Saved data entries:
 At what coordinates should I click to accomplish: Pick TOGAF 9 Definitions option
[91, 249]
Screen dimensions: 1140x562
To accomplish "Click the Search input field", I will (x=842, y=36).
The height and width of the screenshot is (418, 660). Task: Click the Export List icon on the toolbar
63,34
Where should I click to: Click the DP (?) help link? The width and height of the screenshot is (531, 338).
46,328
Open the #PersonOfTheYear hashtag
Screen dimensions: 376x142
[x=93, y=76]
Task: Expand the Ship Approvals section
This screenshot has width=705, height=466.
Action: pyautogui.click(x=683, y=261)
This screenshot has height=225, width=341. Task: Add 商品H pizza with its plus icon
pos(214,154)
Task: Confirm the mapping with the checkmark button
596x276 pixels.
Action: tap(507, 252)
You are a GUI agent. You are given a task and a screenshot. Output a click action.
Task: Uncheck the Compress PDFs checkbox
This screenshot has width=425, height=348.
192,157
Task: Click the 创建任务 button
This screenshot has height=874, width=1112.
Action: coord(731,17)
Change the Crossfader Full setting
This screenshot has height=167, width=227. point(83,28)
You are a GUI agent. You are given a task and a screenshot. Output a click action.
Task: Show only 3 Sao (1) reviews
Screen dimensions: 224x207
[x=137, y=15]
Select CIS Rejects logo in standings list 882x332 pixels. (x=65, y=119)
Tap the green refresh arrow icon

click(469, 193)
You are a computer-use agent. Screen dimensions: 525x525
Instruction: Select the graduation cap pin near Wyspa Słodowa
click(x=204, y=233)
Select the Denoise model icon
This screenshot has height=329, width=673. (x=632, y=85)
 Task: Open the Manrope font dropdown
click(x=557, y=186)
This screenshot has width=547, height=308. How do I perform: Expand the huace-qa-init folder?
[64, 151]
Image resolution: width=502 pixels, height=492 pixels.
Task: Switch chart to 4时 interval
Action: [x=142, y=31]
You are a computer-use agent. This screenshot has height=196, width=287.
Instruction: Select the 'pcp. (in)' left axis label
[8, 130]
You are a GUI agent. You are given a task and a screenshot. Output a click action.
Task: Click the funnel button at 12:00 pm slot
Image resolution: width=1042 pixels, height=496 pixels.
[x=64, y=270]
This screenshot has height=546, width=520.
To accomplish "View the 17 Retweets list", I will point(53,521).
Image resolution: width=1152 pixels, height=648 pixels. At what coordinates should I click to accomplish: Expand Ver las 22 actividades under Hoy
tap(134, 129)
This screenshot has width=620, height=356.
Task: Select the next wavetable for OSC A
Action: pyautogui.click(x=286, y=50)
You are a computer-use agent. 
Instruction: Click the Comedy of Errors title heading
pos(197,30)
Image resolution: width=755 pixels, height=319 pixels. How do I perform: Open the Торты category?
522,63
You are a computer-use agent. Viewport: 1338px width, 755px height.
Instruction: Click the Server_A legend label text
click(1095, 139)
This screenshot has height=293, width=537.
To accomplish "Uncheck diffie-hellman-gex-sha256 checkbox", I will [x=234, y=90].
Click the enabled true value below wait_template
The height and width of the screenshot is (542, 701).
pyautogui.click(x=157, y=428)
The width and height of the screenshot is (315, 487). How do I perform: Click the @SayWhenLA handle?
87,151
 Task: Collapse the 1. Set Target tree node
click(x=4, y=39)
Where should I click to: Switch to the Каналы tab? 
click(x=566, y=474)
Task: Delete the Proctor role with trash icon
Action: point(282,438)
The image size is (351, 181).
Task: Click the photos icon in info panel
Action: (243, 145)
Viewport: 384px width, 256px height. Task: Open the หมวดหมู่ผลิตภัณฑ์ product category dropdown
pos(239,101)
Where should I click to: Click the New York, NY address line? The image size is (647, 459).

→ Brief
The data above needs to be retyped in full, exactly as given.

→ Exercise output
 At what coordinates should I click to accomplish: Pick TOGAF 9 Definitions option
[91, 249]
Screen dimensions: 1140x562
To accomplish "Click the Search input field", I will (x=842, y=36).
The height and width of the screenshot is (418, 660). Task: Click the Export List icon on the toolbar
63,34
Where should I click to: Click the DP (?) help link? The width and height of the screenshot is (531, 338).
46,328
Open the #PersonOfTheYear hashtag
Screen dimensions: 376x142
[x=93, y=76]
Task: Expand the Ship Approvals section
This screenshot has width=705, height=466.
Action: pyautogui.click(x=683, y=261)
This screenshot has height=225, width=341. Task: Add 商品H pizza with its plus icon
pos(214,154)
Task: Confirm the mapping with the checkmark button
596x276 pixels.
Action: tap(507, 252)
You are a GUI agent. You are given a task and a screenshot. Output a click action.
Task: Uncheck the Compress PDFs checkbox
This screenshot has width=425, height=348.
192,157
Task: Click the 创建任务 button
This screenshot has height=874, width=1112.
Action: coord(731,17)
Change the Crossfader Full setting
This screenshot has height=167, width=227. point(83,28)
You are a GUI agent. You are given a task and a screenshot. Output a click action.
Task: Show only 3 Sao (1) reviews
Screen dimensions: 224x207
[x=137, y=15]
Select CIS Rejects logo in standings list 882x332 pixels. (x=65, y=119)
Tap the green refresh arrow icon

click(469, 193)
You are a computer-use agent. Screen dimensions: 525x525
Instruction: Select the graduation cap pin near Wyspa Słodowa
click(x=204, y=233)
Select the Denoise model icon
This screenshot has height=329, width=673. (x=632, y=85)
 Task: Open the Manrope font dropdown
click(x=557, y=186)
This screenshot has width=547, height=308. How do I perform: Expand the huace-qa-init folder?
[64, 151]
Image resolution: width=502 pixels, height=492 pixels.
Task: Switch chart to 4时 interval
Action: [x=142, y=31]
You are a computer-use agent. This screenshot has height=196, width=287.
Instruction: Select the 'pcp. (in)' left axis label
[8, 130]
You are a GUI agent. You are given a task and a screenshot. Output a click action.
Task: Click the funnel button at 12:00 pm slot
Image resolution: width=1042 pixels, height=496 pixels.
[x=64, y=270]
This screenshot has height=546, width=520.
To accomplish "View the 17 Retweets list", I will point(53,521).
Image resolution: width=1152 pixels, height=648 pixels. At what coordinates should I click to accomplish: Expand Ver las 22 actividades under Hoy
tap(134, 129)
This screenshot has width=620, height=356.
Task: Select the next wavetable for OSC A
Action: pyautogui.click(x=286, y=50)
You are a computer-use agent. 
Instruction: Click the Comedy of Errors title heading
pos(197,30)
Image resolution: width=755 pixels, height=319 pixels. How do I perform: Open the Торты category?
522,63
You are a computer-use agent. Viewport: 1338px width, 755px height.
Instruction: Click the Server_A legend label text
click(1095, 139)
This screenshot has height=293, width=537.
To accomplish "Uncheck diffie-hellman-gex-sha256 checkbox", I will [x=234, y=90].
Click the enabled true value below wait_template
The height and width of the screenshot is (542, 701).
pyautogui.click(x=157, y=428)
The width and height of the screenshot is (315, 487). How do I perform: Click the @SayWhenLA handle?
87,151
 Task: Collapse the 1. Set Target tree node
click(x=4, y=39)
Where should I click to: Switch to the Каналы tab? 
click(x=566, y=474)
Task: Delete the Proctor role with trash icon
Action: point(282,438)
The image size is (351, 181).
Task: Click the photos icon in info panel
Action: (243, 145)
Viewport: 384px width, 256px height. Task: Open the หมวดหมู่ผลิตภัณฑ์ product category dropdown
pos(239,101)
Where should I click to: Click the New York, NY address line? The image size is (647, 459).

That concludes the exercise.